Э. Вебер (Weber Е. Н. La Personne humaine au ХIIIe siecle. P., 1991. P. 496, note 6) точно так же говорит об «истории, которую всколыхнуло понятие “личность”». Я обхожу это понятие, ибо в Средневековье оно кажется мне ограниченным сферой философии и теологии. Не надо поддаваться искушению вторгнуться в общую ментальность понятий, остающихся в границах мира теологов. Полагаю, что, как правило, мир схоластической теологии XII века не объясняет ментальный инструментарий великого множества мирян и даже клириков того времени. Несомненно, распространяется лишь политическая мысль Фомы Аквинского (но после Людовика Святого), да еще некоторые формы «рационального» мышления.

882

Итальянское слово «virtu» («мужество», «доблесть», «превосходные качества», а также «добродетель») в эпоху Ренессанса приобрело значение особого свойства человеческого духа — наличия доблести, силы, умения, употребляясь при этом в превосходной степени и с определенной долей гуманистической учености. Данное слово не обладало во времена Возрождения моральным (в общепринятом значении) смыслом, и наделенными этим качеством считались и знаменитые мыслители прошлого и настоящего, и художники, и тираны, подобные Чезаре Борджа.

883

Пор-Рояль — аббатство в Шеврезе близ Парижа, женская бенедиктинская обитель, основанная в 1204 г.

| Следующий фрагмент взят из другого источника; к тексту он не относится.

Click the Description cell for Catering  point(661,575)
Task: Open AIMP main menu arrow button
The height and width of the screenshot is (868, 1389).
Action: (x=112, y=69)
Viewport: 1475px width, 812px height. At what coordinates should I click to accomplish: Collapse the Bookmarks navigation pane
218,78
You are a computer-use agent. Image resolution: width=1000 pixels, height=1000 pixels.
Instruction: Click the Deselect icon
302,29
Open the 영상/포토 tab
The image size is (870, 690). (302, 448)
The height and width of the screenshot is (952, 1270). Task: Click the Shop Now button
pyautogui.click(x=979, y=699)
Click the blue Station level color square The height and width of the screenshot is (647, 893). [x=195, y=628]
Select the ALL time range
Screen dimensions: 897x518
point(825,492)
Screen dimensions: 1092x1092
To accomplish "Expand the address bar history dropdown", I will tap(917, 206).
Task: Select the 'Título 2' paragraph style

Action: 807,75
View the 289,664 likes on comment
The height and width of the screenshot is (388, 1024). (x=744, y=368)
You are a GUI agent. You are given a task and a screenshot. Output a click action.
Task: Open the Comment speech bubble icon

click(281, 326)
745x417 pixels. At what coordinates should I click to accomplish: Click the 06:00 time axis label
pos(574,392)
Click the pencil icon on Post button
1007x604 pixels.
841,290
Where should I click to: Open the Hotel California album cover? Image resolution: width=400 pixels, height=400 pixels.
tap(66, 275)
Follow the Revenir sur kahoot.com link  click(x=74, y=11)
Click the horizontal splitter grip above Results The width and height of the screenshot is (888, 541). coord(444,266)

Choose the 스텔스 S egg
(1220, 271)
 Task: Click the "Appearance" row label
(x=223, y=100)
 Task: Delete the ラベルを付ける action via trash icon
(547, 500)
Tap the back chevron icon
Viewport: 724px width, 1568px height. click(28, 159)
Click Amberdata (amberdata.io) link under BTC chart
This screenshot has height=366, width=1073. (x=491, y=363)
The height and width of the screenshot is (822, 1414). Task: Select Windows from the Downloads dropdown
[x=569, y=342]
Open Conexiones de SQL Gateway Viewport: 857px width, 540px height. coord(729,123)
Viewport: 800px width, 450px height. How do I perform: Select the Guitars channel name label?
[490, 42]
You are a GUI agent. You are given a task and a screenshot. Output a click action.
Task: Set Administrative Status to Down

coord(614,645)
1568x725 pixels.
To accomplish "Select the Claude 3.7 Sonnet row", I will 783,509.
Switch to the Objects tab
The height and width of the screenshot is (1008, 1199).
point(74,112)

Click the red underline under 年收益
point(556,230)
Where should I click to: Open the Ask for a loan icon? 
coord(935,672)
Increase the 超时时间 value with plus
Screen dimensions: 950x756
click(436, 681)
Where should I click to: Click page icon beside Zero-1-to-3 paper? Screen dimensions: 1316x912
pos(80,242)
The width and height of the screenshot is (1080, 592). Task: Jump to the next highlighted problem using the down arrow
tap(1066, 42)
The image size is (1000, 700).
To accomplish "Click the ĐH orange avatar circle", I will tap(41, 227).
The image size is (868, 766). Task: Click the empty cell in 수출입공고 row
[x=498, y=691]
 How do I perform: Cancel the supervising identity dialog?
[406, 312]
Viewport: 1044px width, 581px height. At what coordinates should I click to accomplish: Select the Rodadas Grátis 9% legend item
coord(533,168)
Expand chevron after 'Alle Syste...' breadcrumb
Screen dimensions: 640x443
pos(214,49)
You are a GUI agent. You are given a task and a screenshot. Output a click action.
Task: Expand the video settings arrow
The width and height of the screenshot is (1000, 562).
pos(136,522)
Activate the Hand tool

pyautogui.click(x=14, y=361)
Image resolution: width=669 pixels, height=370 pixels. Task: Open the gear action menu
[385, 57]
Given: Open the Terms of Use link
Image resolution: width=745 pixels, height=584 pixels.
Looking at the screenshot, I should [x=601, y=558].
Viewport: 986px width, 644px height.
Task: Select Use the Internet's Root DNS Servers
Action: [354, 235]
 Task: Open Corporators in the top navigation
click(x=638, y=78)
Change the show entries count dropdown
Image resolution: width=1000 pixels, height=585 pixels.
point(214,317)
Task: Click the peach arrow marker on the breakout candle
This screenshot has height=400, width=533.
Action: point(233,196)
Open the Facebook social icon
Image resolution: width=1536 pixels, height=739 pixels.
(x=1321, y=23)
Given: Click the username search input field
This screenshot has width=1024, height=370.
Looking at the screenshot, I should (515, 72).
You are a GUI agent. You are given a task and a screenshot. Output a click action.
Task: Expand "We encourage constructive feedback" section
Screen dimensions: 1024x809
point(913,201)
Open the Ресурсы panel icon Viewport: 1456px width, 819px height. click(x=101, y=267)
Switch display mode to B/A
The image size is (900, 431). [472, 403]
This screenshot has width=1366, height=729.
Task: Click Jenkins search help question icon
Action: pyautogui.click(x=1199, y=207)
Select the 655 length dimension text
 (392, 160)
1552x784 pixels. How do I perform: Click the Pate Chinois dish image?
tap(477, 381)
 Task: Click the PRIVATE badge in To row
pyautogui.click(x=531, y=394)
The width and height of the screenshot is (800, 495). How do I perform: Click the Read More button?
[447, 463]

В 1634 г. при этом аббатстве возникла община людей, не приносивших формальных обетов, но живших по монашеским нормам жизни, практиковавших аскезу, покаяние, тяжкий физический труд. Пор-Рояль был центром янсенизма — течения во французском и нидерландском католицизме, близкого в некоторой степени к протестантизму и названного по имени основателя — голландского теолога Корнелия Янсена. Обостренное чувство личной греховности, готовность к мученичеству, противостояние королевскому деспотизму (Людовик XIV считал янсенистов личными врагами) и безнравственной политике и практике главных своих оппонентов — иезуитов — делало данное течение привлекательным для людей с чуткой совестью и сильным интеллектом. Физики Б. Паскаль и А. Арно, логик П. Николь, педагог К. Лансло были членами общины Пор-Рояля, к ней тяготел великий драматург Ж. Расин. Янсенисты, глубоко озабоченные проблемой греха и искупления, выступали против мягкой исповедальной практики иезуитов, требовали публичного покаяния, а также длительных и унизительных аскетических упражнений для грешников.